Your goal: Every entry is to be printed again precisely as given.

Given entries:
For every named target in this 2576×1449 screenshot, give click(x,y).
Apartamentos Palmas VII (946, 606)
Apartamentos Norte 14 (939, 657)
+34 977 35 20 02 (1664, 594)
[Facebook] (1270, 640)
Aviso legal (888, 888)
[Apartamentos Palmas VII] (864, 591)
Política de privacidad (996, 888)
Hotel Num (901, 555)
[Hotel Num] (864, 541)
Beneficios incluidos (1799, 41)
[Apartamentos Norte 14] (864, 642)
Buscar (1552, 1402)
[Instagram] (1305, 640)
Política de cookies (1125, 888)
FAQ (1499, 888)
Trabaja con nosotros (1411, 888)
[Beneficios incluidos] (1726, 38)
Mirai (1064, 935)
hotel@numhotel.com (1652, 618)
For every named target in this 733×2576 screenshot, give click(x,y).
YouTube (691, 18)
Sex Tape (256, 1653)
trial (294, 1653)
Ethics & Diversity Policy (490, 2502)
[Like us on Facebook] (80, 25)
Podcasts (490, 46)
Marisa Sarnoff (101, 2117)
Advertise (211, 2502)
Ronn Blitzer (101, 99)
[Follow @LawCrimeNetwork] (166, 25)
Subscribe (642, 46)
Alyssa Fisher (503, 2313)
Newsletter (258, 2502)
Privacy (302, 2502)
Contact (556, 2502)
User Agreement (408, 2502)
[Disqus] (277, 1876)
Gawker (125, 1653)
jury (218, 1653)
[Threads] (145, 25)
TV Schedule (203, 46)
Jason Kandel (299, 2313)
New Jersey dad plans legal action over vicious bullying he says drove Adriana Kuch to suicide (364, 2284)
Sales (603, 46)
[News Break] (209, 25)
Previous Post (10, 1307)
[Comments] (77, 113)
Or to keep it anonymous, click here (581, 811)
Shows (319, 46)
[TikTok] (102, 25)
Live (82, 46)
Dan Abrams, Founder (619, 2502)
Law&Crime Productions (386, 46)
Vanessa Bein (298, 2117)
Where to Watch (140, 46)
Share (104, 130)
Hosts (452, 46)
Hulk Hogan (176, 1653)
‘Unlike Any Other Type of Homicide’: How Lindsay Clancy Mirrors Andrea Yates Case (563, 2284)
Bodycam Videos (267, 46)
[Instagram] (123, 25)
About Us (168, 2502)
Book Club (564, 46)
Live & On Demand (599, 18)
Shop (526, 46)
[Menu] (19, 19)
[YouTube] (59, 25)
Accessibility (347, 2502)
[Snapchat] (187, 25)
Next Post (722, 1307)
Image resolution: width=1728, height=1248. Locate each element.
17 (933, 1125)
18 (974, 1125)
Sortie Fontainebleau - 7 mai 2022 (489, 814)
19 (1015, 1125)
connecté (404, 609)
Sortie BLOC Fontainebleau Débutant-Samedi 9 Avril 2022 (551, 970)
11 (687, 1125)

Written response:
For every named target in this 2576×1449 screenshot, give click(x,y).
Apartamentos Palmas VII (946, 606)
Apartamentos Norte 14 (939, 657)
+34 977 35 20 02 (1664, 594)
[Facebook] (1270, 640)
Aviso legal (888, 888)
[Apartamentos Palmas VII] (864, 591)
Política de privacidad (996, 888)
Hotel Num (901, 555)
[Hotel Num] (864, 541)
Beneficios incluidos (1799, 41)
[Apartamentos Norte 14] (864, 642)
Buscar (1552, 1402)
[Instagram] (1305, 640)
Política de cookies (1125, 888)
FAQ (1499, 888)
Trabaja con nosotros (1411, 888)
[Beneficios incluidos] (1726, 38)
Mirai (1064, 935)
hotel@numhotel.com (1652, 618)
For every named target in this 733×2576 screenshot, give click(x,y).
YouTube (691, 18)
Sex Tape (256, 1653)
trial (294, 1653)
Ethics & Diversity Policy (490, 2502)
[Like us on Facebook] (80, 25)
Podcasts (490, 46)
Marisa Sarnoff (101, 2117)
Advertise (211, 2502)
Ronn Blitzer (101, 99)
[Follow @LawCrimeNetwork] (166, 25)
Subscribe (642, 46)
Alyssa Fisher (503, 2313)
Newsletter (258, 2502)
Privacy (302, 2502)
Contact (556, 2502)
User Agreement (408, 2502)
[Disqus] (277, 1876)
Gawker (125, 1653)
jury (218, 1653)
[Threads] (145, 25)
TV Schedule (203, 46)
Jason Kandel (299, 2313)
New Jersey dad plans legal action over vicious bullying he says drove Adriana Kuch to suicide (364, 2284)
Sales (603, 46)
[News Break] (209, 25)
Previous Post (10, 1307)
[Comments] (77, 113)
Or to keep it anonymous, click here (581, 811)
Shows (319, 46)
[TikTok] (102, 25)
Live (82, 46)
Dan Abrams, Founder (619, 2502)
Law&Crime Productions (386, 46)
Vanessa Bein (298, 2117)
Where to Watch (140, 46)
Share (104, 130)
Hosts (452, 46)
Hulk Hogan (176, 1653)
‘Unlike Any Other Type of Homicide’: How Lindsay Clancy Mirrors Andrea Yates Case (563, 2284)
Bodycam Videos (267, 46)
[Instagram] (123, 25)
About Us (168, 2502)
Book Club (564, 46)
Live & On Demand (599, 18)
Shop (526, 46)
[Menu] (19, 19)
[YouTube] (59, 25)
Accessibility (347, 2502)
[Snapchat] (187, 25)
Next Post (722, 1307)
Image resolution: width=1728, height=1248. Locate each element.
17 (933, 1125)
18 (974, 1125)
Sortie Fontainebleau - 7 mai 2022 (489, 814)
19 (1015, 1125)
connecté (404, 609)
Sortie BLOC Fontainebleau Débutant-Samedi 9 Avril 2022 (551, 970)
11 (687, 1125)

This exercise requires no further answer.